Quant à la question de savoir pourquoi l’Iran s’abstient d’une attaque directe et généralisée contre Israël, il a répondu : « Ils savent que nous ciblons d’abord les individus et, de par notre connaissance du terrain, nous savons parfaitement comment les atteindre, comme nous l’avons constaté par le passé. En l’absence de restrictions américaines, nous savons comment procéder. Nous visons les installations et les institutions essentielles à la survie du régime, par exemple le quartier général des Gardiens de la révolution. »
Sabati a évoqué le statut de Mojtaba Khamenei et le contrôle exercé par les Gardiens de la révolution dans le pays : « Il n’est pas comme son père, qui a toujours dû trouver un équilibre entre les groupes les plus radicaux et extrémistes et les groupes plus modérés. On pourrait dire qu’il est contrôlé, ou plutôt neutralisé, par les Gardiens de la révolution, car il est emprisonné quelque part. Il est mentalement fonctionnel, semble-t-il, donnant des ordres et recevant des rapports, mais il y a un monde entre le moment où il exécutera pleinement ses ordres et acceptera tout ce qu’il dit. Dans de tels pays, un dirigeant invisible et inaudible fait que chacun agit dans son intérêt. »

« Il y a des gens qui ne respectent pas l’état de droit et qui sont de véritables anarchistes, et les Gardiens de la révolution sont de ceux-là », a souligné Sabati. « Il y a des gens qui ne respectent pas la loi et qui s’en délectent même. Un groupe d’extrême gauche, sans en informer Khomeiny à l’époque, en 1979, a escaladé les barrières, s’est rendu à l’ambassade américaine à Téhéran, l’a occupée et a mis les Américains face à un fait accompli. Ils ont d’ailleurs constitué le noyau des Gardiens de la révolution par la suite. Voilà à qui nous avons affaire. Ils agissent, puis reviennent et disent : « Voilà ce qui s’est passé. » Mojtaba, avec son handicap et à l’intérieur du tunnel, que peut-il faire ? »

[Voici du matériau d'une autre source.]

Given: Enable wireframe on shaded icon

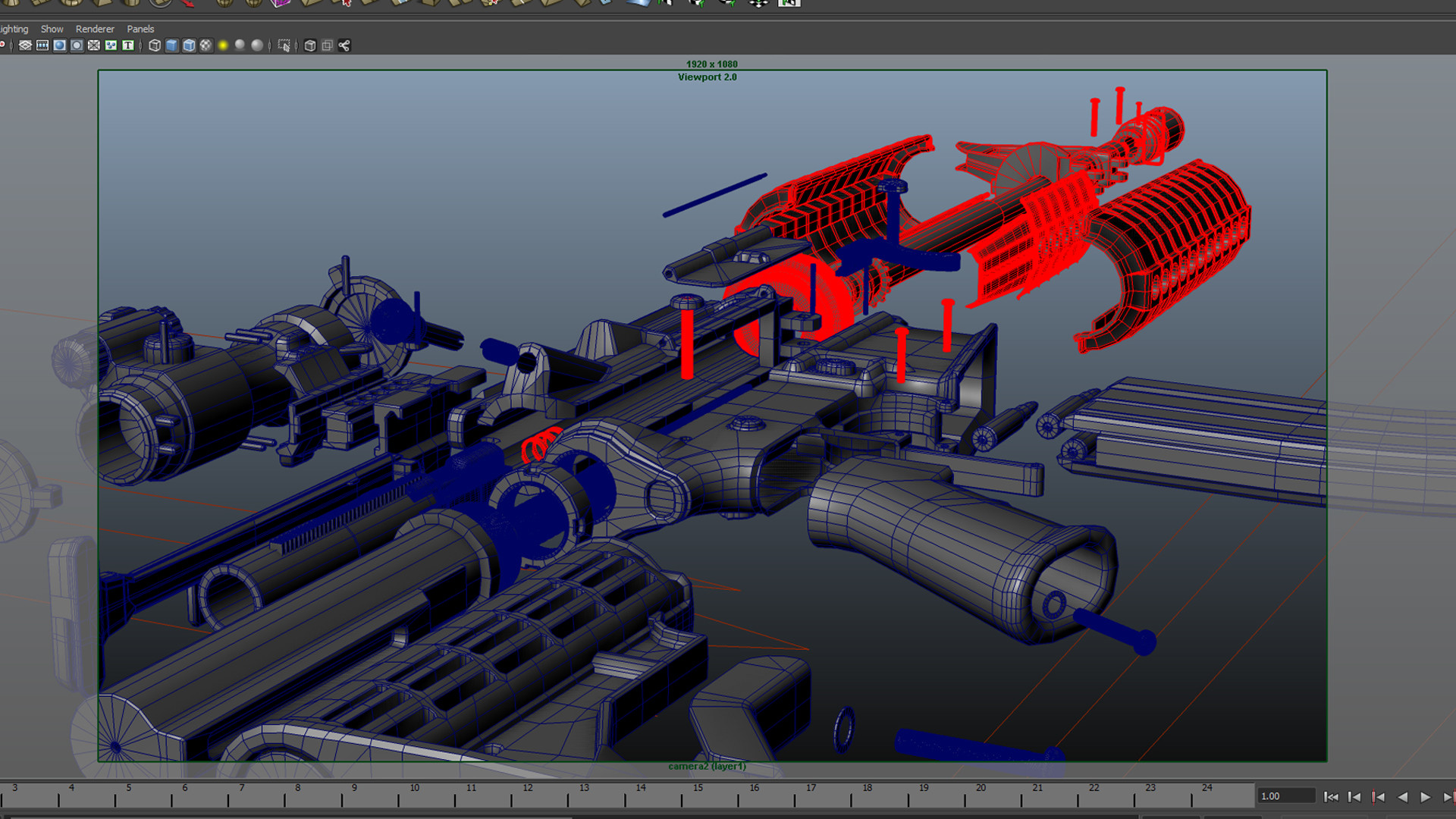Looking at the screenshot, I should coord(189,46).
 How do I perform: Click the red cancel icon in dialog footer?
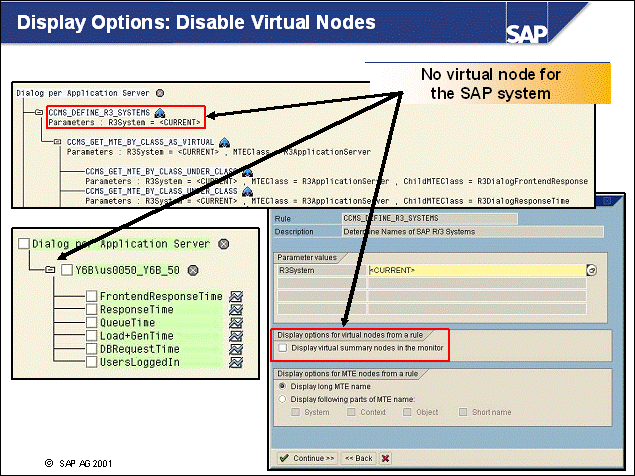(385, 458)
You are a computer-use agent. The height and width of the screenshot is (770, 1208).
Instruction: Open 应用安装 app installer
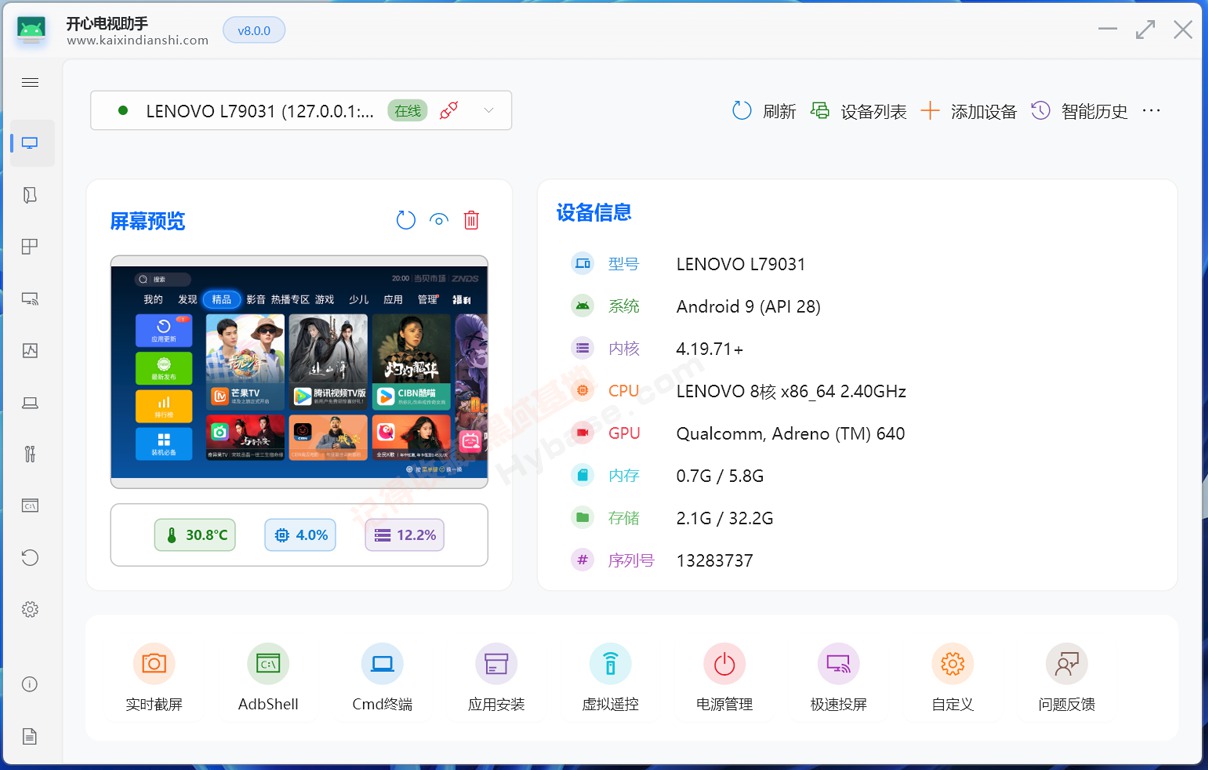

Plus tard, Sabati a évoqué l’impact des attaques américaines dans la région : « On ne se soucie pas de la population, ni de notre côté ni du côté des Gardiens de la révolution. Ces attaques ont fait mal, elles ont été violentes. Ces ponts sont hors service. Ils ont détruit 116 tours de communication, c’est énorme. Dans ce sud de l’Iran, où tout le monde est en difficulté et où tout le monde est pauvre, croyez-vous qu’ils ont construit une tour de communication pour la population ? Ils le font pour le quartier général de la marine iranienne, pour les Gardiens de la révolution. Dans la périphérie iranienne, personne ne se soucie de la population, et à Téhéran, d’ailleurs, personne ne s’en soucie non plus. »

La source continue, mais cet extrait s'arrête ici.